**Aim of the task**
Write the data out again exactly and in full.
Records supplied section start
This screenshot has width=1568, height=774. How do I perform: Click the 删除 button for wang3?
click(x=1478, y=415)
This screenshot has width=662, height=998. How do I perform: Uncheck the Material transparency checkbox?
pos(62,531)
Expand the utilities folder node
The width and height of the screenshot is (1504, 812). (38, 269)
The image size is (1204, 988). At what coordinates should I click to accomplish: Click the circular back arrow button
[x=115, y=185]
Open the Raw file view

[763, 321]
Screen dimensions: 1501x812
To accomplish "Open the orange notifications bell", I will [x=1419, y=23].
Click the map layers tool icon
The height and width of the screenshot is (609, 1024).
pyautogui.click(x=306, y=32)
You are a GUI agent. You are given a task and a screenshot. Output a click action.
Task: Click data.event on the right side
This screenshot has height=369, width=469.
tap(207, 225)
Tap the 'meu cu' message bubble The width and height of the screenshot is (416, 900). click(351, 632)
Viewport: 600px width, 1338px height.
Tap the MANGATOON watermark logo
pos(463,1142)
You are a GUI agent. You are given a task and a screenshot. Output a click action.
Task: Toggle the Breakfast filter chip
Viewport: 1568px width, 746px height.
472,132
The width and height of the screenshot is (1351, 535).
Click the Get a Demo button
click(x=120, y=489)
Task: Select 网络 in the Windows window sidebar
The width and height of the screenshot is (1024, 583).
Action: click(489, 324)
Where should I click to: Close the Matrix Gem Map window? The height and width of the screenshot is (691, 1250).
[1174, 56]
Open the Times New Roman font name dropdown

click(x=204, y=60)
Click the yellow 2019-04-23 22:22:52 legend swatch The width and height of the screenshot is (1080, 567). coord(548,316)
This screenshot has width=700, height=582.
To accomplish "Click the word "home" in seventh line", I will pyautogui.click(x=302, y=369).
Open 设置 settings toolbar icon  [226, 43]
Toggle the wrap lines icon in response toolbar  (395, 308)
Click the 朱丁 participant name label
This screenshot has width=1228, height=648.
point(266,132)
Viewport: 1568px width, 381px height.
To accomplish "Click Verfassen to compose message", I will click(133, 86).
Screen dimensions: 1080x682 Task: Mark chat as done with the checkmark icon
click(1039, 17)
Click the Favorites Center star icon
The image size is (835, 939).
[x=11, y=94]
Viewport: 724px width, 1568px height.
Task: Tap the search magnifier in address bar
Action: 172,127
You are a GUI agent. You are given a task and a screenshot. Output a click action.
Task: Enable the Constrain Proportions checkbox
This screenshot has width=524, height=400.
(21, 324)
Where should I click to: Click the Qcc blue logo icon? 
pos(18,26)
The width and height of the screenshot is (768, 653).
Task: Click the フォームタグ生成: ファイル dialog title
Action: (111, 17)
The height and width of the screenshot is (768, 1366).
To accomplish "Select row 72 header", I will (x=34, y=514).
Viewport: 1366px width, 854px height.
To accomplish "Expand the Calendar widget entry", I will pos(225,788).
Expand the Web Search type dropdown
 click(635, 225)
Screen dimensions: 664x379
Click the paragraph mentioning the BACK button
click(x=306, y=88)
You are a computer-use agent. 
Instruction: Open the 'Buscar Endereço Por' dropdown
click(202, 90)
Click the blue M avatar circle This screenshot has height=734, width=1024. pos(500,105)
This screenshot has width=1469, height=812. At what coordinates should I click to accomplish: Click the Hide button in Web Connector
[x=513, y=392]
Records supplied section end
**Written answer**
This screenshot has width=1568, height=774. How do I perform: Click the 删除 button for wang3?
click(x=1478, y=415)
This screenshot has width=662, height=998. How do I perform: Uncheck the Material transparency checkbox?
pos(62,531)
Expand the utilities folder node
The width and height of the screenshot is (1504, 812). (38, 269)
The image size is (1204, 988). At what coordinates should I click to accomplish: Click the circular back arrow button
[x=115, y=185]
Open the Raw file view

[763, 321]
Screen dimensions: 1501x812
To accomplish "Open the orange notifications bell", I will [x=1419, y=23].
Click the map layers tool icon
The height and width of the screenshot is (609, 1024).
pyautogui.click(x=306, y=32)
You are a GUI agent. You are given a task and a screenshot. Output a click action.
Task: Click data.event on the right side
This screenshot has height=369, width=469.
tap(207, 225)
Tap the 'meu cu' message bubble The width and height of the screenshot is (416, 900). click(351, 632)
Viewport: 600px width, 1338px height.
Tap the MANGATOON watermark logo
pos(463,1142)
You are a GUI agent. You are given a task and a screenshot. Output a click action.
Task: Toggle the Breakfast filter chip
Viewport: 1568px width, 746px height.
472,132
The width and height of the screenshot is (1351, 535).
Click the Get a Demo button
click(x=120, y=489)
Task: Select 网络 in the Windows window sidebar
The width and height of the screenshot is (1024, 583).
Action: click(489, 324)
Where should I click to: Close the Matrix Gem Map window? The height and width of the screenshot is (691, 1250).
[1174, 56]
Open the Times New Roman font name dropdown

click(x=204, y=60)
Click the yellow 2019-04-23 22:22:52 legend swatch The width and height of the screenshot is (1080, 567). coord(548,316)
This screenshot has width=700, height=582.
To accomplish "Click the word "home" in seventh line", I will pyautogui.click(x=302, y=369).
Open 设置 settings toolbar icon  [226, 43]
Toggle the wrap lines icon in response toolbar  (395, 308)
Click the 朱丁 participant name label
This screenshot has width=1228, height=648.
point(266,132)
Viewport: 1568px width, 381px height.
To accomplish "Click Verfassen to compose message", I will click(133, 86).
Screen dimensions: 1080x682 Task: Mark chat as done with the checkmark icon
click(1039, 17)
Click the Favorites Center star icon
The image size is (835, 939).
[x=11, y=94]
Viewport: 724px width, 1568px height.
Task: Tap the search magnifier in address bar
Action: 172,127
You are a GUI agent. You are given a task and a screenshot. Output a click action.
Task: Enable the Constrain Proportions checkbox
This screenshot has width=524, height=400.
(21, 324)
Where should I click to: Click the Qcc blue logo icon? 
pos(18,26)
The width and height of the screenshot is (768, 653).
Task: Click the フォームタグ生成: ファイル dialog title
Action: (111, 17)
The height and width of the screenshot is (768, 1366).
To accomplish "Select row 72 header", I will (x=34, y=514).
Viewport: 1366px width, 854px height.
To accomplish "Expand the Calendar widget entry", I will pos(225,788).
Expand the Web Search type dropdown
 click(635, 225)
Screen dimensions: 664x379
Click the paragraph mentioning the BACK button
click(x=306, y=88)
You are a computer-use agent. 
Instruction: Open the 'Buscar Endereço Por' dropdown
click(202, 90)
Click the blue M avatar circle This screenshot has height=734, width=1024. pos(500,105)
This screenshot has width=1469, height=812. At what coordinates should I click to accomplish: Click the Hide button in Web Connector
[x=513, y=392]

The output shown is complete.